*ASSIGNMENT:* Go through the listing below and output exactly the line with "Open the 行走长城 album cover thumbnail", the line with "Viewport: 668px width, 598px height.", and each line between; omit the rest.

┄┄┄┄┄┄┄┄┄┄┄┄┄┄┄┄┄┄┄┄

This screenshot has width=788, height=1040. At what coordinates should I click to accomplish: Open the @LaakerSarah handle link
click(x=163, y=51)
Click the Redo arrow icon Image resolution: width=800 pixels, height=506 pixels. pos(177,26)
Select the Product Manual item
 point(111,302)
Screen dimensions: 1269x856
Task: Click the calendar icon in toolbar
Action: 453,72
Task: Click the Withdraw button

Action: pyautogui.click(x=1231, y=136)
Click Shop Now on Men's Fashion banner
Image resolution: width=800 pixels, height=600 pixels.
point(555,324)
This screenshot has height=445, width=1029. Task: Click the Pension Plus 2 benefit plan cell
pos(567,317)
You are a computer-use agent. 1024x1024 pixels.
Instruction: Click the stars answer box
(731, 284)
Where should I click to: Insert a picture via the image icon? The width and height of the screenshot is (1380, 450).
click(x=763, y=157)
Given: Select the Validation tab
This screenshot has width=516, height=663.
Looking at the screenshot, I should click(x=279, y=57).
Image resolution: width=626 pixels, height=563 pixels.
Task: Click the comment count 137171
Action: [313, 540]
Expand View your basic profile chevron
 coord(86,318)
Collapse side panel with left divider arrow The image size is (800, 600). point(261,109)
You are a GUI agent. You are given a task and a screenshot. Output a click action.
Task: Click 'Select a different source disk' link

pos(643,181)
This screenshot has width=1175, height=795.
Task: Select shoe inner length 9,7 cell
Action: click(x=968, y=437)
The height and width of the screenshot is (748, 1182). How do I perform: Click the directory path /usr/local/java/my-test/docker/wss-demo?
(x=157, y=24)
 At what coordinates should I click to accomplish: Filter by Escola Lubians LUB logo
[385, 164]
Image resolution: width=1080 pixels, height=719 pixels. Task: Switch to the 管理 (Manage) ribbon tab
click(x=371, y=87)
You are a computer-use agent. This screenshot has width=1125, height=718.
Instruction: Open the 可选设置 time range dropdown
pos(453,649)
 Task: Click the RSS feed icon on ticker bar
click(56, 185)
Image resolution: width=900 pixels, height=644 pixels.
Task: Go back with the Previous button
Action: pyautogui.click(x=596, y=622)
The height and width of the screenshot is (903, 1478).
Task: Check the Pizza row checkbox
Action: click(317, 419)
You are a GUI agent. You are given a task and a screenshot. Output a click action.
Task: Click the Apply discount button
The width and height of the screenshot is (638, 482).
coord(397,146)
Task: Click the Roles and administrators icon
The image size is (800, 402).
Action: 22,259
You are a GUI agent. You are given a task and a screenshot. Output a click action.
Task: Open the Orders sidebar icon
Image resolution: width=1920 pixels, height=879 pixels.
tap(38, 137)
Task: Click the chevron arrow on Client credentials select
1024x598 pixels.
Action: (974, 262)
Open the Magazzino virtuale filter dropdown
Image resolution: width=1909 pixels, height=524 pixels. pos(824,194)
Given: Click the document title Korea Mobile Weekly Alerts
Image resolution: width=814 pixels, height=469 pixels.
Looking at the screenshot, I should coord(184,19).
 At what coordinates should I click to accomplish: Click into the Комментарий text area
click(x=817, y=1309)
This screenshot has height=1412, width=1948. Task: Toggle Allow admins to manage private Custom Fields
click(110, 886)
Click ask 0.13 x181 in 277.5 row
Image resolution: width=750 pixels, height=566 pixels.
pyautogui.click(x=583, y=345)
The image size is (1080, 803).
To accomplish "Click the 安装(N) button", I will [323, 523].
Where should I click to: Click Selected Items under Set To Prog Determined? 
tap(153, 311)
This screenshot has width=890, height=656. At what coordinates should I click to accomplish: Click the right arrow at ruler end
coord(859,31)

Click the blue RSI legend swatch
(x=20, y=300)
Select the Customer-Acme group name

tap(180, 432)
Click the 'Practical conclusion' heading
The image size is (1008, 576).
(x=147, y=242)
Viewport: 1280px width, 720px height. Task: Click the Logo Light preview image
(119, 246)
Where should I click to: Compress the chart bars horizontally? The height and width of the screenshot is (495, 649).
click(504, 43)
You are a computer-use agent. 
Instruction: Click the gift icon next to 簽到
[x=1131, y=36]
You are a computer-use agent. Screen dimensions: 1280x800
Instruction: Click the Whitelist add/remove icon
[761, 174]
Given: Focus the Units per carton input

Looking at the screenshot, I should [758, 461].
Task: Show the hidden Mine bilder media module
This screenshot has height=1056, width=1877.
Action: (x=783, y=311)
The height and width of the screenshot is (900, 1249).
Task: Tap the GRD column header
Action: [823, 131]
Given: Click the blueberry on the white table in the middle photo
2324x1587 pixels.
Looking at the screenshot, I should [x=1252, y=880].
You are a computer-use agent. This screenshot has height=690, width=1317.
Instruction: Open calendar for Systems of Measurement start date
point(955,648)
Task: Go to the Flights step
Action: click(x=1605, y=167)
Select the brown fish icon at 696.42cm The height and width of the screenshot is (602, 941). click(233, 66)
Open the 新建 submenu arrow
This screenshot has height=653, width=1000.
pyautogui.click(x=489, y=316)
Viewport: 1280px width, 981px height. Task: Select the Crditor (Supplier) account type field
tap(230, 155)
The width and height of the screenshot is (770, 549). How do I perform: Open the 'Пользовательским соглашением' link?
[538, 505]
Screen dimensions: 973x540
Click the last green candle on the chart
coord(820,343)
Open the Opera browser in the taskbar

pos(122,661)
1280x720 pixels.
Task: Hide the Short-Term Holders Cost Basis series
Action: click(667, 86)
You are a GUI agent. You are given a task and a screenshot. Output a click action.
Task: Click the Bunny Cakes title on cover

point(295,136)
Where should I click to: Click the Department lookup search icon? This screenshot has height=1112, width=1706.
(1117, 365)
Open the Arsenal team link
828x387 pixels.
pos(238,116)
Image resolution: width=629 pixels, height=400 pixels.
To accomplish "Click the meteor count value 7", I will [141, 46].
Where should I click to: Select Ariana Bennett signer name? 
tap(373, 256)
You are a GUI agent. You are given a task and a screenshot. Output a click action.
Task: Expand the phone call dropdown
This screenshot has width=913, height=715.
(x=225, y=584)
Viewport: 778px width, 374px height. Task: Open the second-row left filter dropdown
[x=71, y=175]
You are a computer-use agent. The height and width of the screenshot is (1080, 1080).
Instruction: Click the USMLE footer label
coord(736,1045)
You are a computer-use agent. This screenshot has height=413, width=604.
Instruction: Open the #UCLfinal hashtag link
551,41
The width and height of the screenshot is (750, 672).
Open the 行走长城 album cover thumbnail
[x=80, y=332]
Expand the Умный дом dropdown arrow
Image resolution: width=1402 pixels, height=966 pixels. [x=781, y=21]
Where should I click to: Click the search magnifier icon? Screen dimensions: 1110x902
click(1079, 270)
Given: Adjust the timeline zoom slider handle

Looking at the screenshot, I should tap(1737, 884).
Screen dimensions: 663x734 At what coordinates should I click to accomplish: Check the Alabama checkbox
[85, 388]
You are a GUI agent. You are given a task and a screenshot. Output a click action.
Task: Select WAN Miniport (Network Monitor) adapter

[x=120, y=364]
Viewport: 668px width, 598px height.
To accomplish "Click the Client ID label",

┄┄┄┄┄┄┄┄┄┄┄┄┄┄┄┄┄┄┄┄

*REPLY TO THE TASK:*
Open the 行走长城 album cover thumbnail
[x=80, y=332]
Expand the Умный дом dropdown arrow
Image resolution: width=1402 pixels, height=966 pixels. [x=781, y=21]
Where should I click to: Click the search magnifier icon? Screen dimensions: 1110x902
click(1079, 270)
Given: Adjust the timeline zoom slider handle

Looking at the screenshot, I should tap(1737, 884).
Screen dimensions: 663x734 At what coordinates should I click to accomplish: Check the Alabama checkbox
[85, 388]
You are a GUI agent. You are given a task and a screenshot. Output a click action.
Task: Select WAN Miniport (Network Monitor) adapter

[x=120, y=364]
Viewport: 668px width, 598px height.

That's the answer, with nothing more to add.